» **Text extract**
-=-=-

Canada and the Long Road to Trade Diversity

August 13, 2012

Zachary Fillingham

Harper Between Canadian And Japanese Flag

Geopoliticalmonitor.com 

Canadian attitudes towards their geography wax and wane as sure as the tide: sometimes proximity to the world’s foremost economic and military power is a blessing, and other times a curse. Against the backdrop of these changing opinions, Canada’s economic destiny has remained firmly fused to that of its North American neighbor. But will Asia’s emergence as a new global center of gravity change all that?

In Every Nation for Itself: Winners and Losers in a G-Zero World, Ian Bremmer argues that international politics are shifting away from the post-Cold War standard of US leadership and towards a multipolar landscape where nations are more evenly matched and thus less willing to take their cues from Washington. Bremmer argues that this system will reward countries that diversify their economic and political relationships over ones that are overly dependent on one power or another. For example, a country like Turkey which is positioned between East and West is better situated than a country like Japan that is heavily reliant on the US. The book identifies Canada as a ‘pivot power,’ that will benefit from the new order. Canada is one of the few developed countries to be singled out, with the rationale being that Canada has been diversifying its trade links away from the United States, and that Canada has what the world wants: natural resources.

-=-=-

» **Excerpted data**
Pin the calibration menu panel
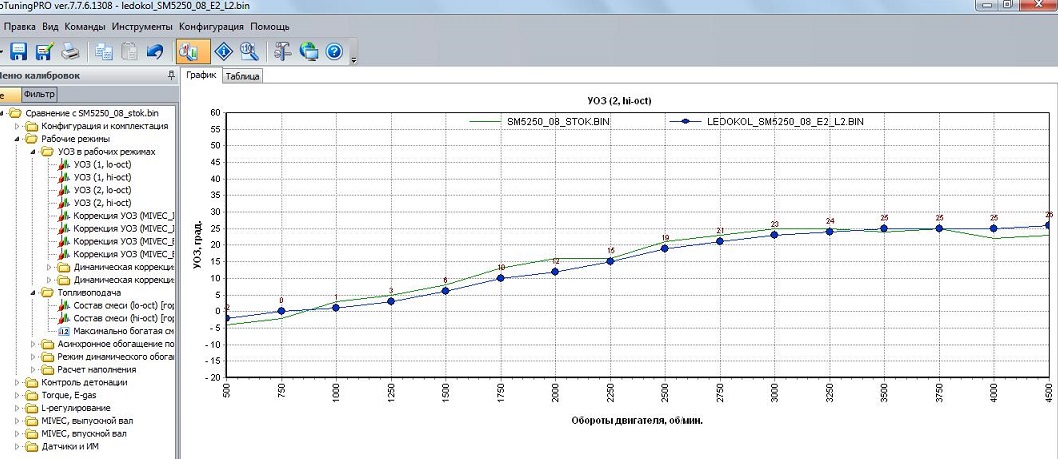171,76
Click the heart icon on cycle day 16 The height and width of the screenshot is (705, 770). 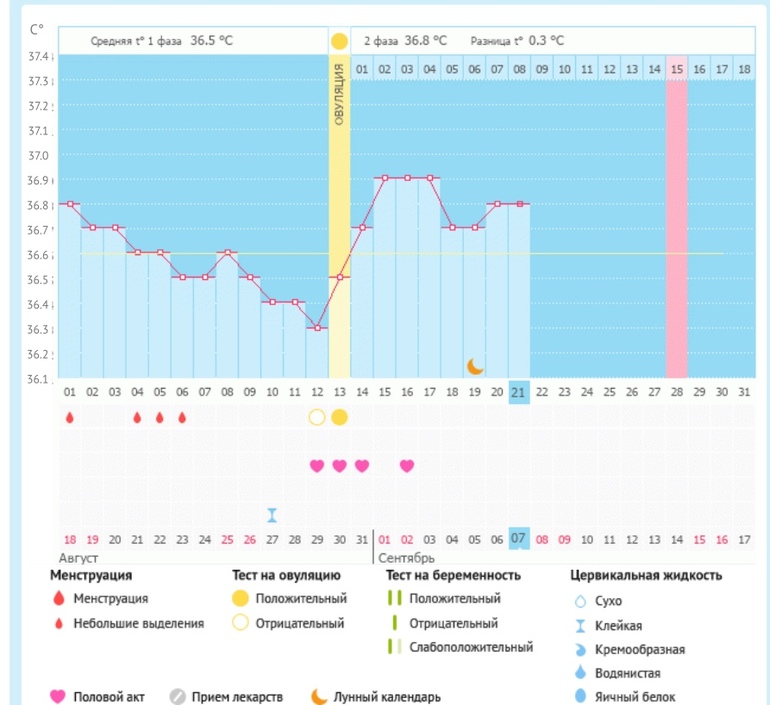point(407,466)

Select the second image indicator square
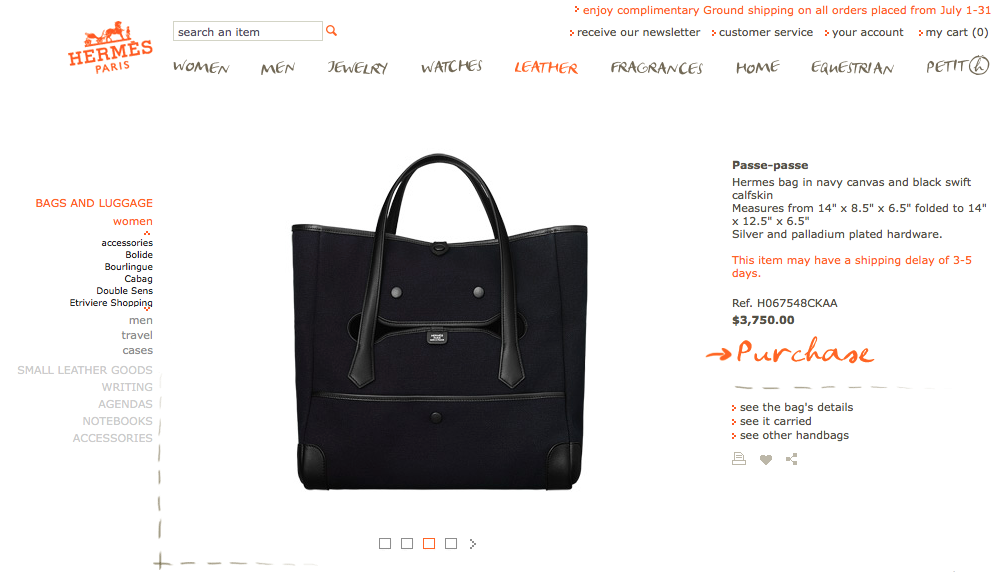[407, 543]
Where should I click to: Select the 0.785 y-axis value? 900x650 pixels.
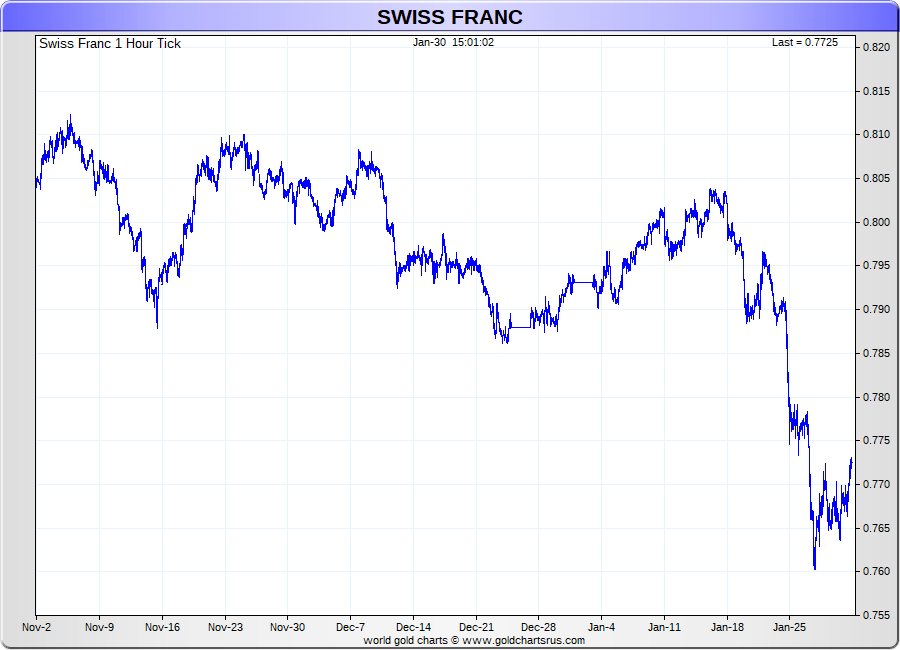[876, 353]
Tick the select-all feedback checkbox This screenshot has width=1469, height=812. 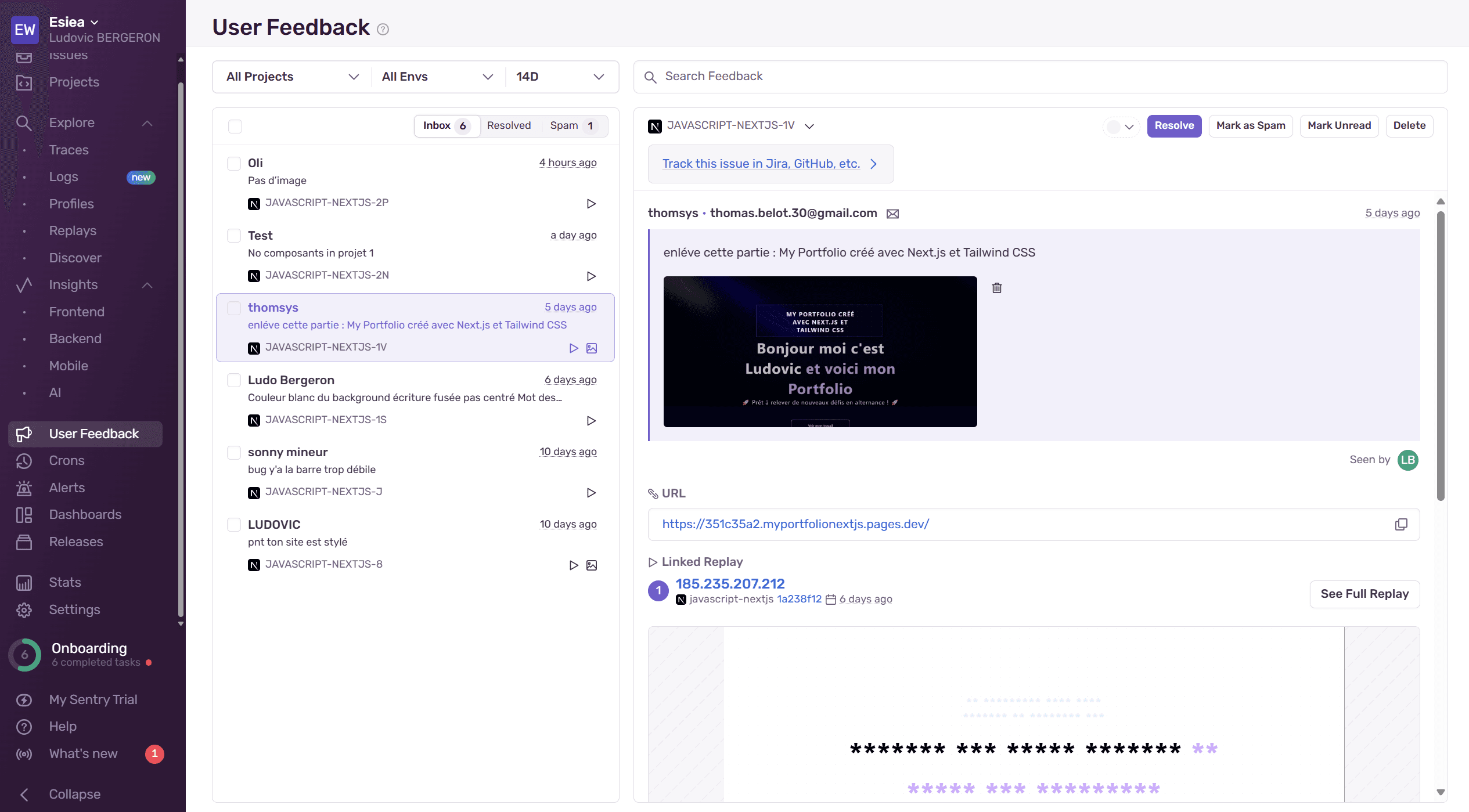tap(235, 127)
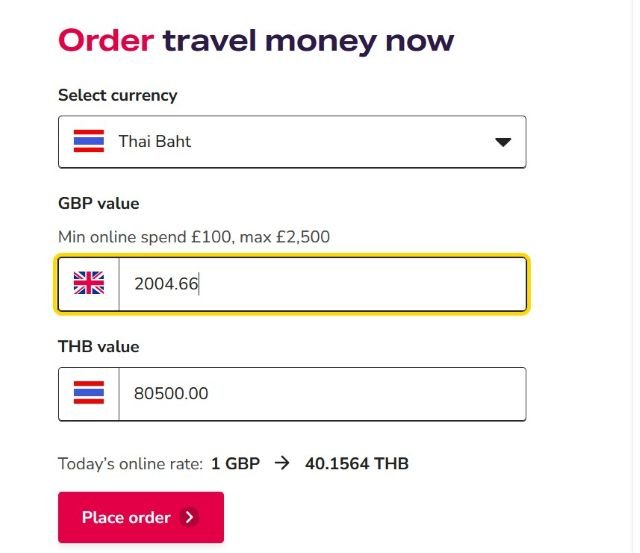
Task: Click the arrow icon in exchange rate line
Action: pos(282,464)
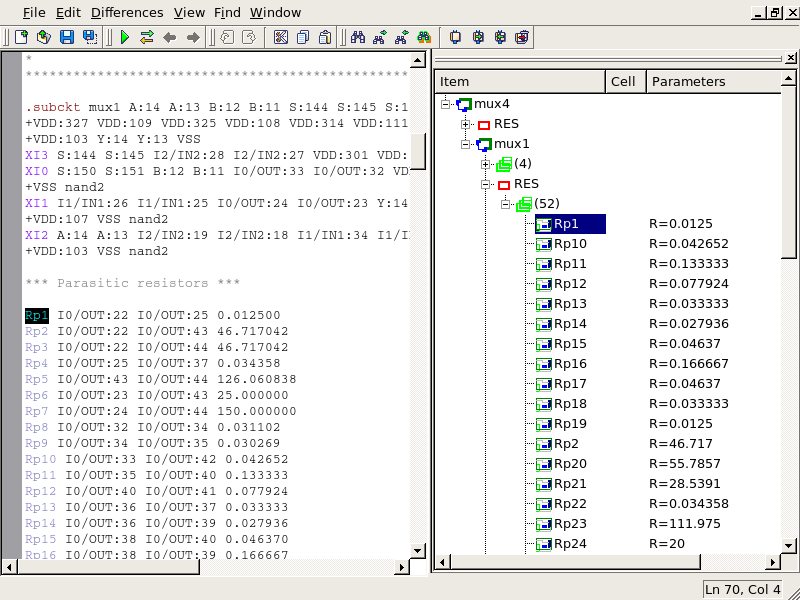Click the Open file toolbar icon
The width and height of the screenshot is (800, 600).
[43, 37]
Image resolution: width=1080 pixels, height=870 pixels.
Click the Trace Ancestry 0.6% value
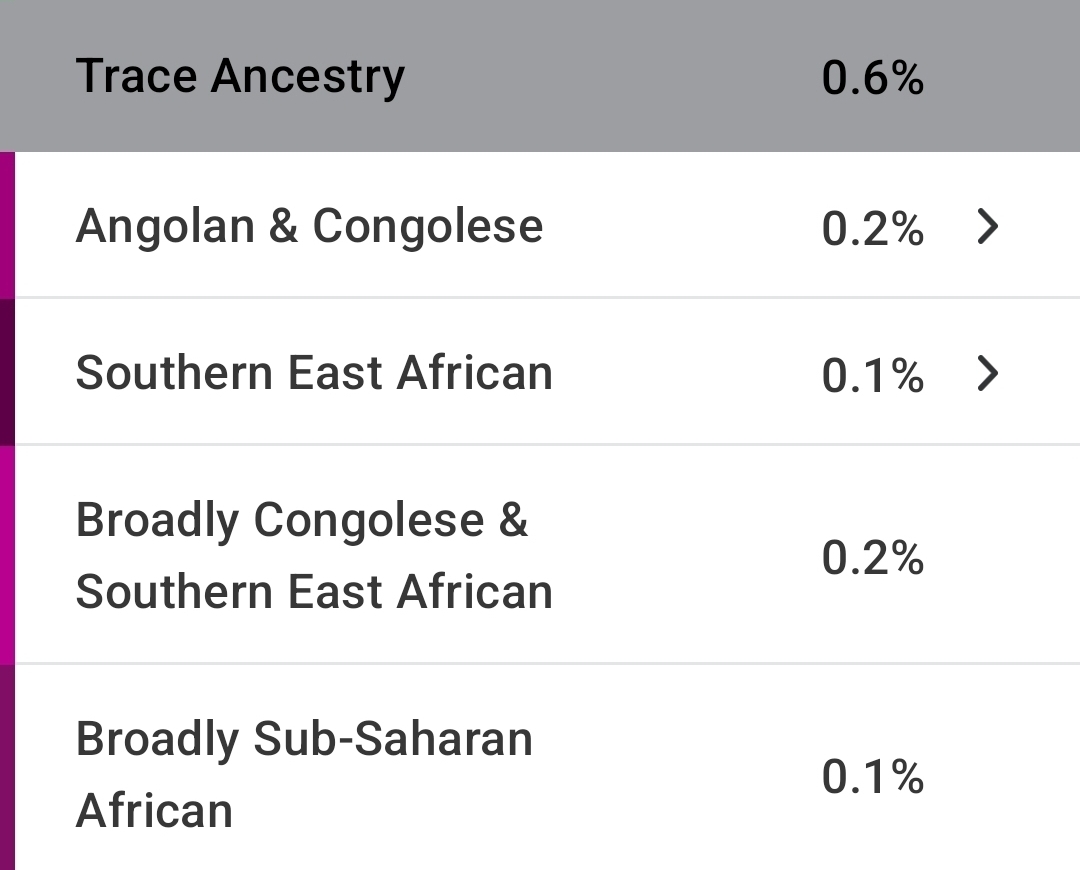tap(873, 77)
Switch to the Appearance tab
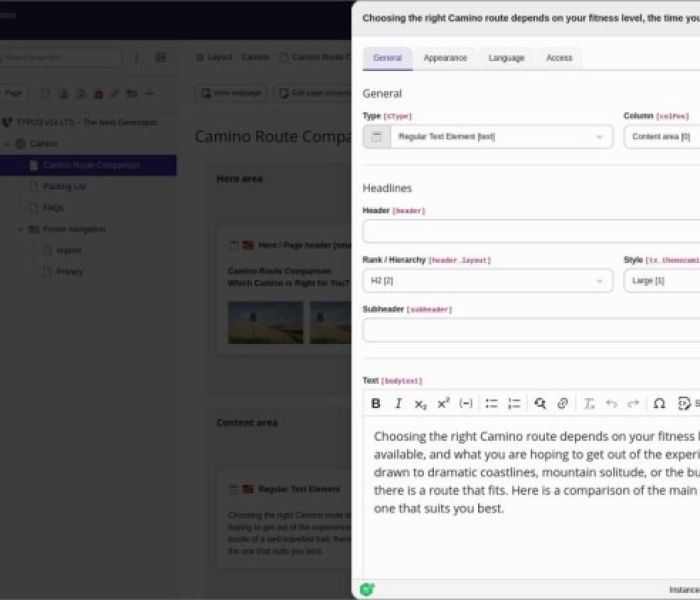The height and width of the screenshot is (600, 700). pos(445,58)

-=-=-

» **What you have to do**
Answer these questions about the article on Canada's trade diversity above:
1. On what date was the article published?
2. Which country does the book give as an example of one positioned between East and West?
3. What term does the book use to describe Canada?

» **Solution below**
1. August 13, 2012
2. Turkey
3. A 'pivot power'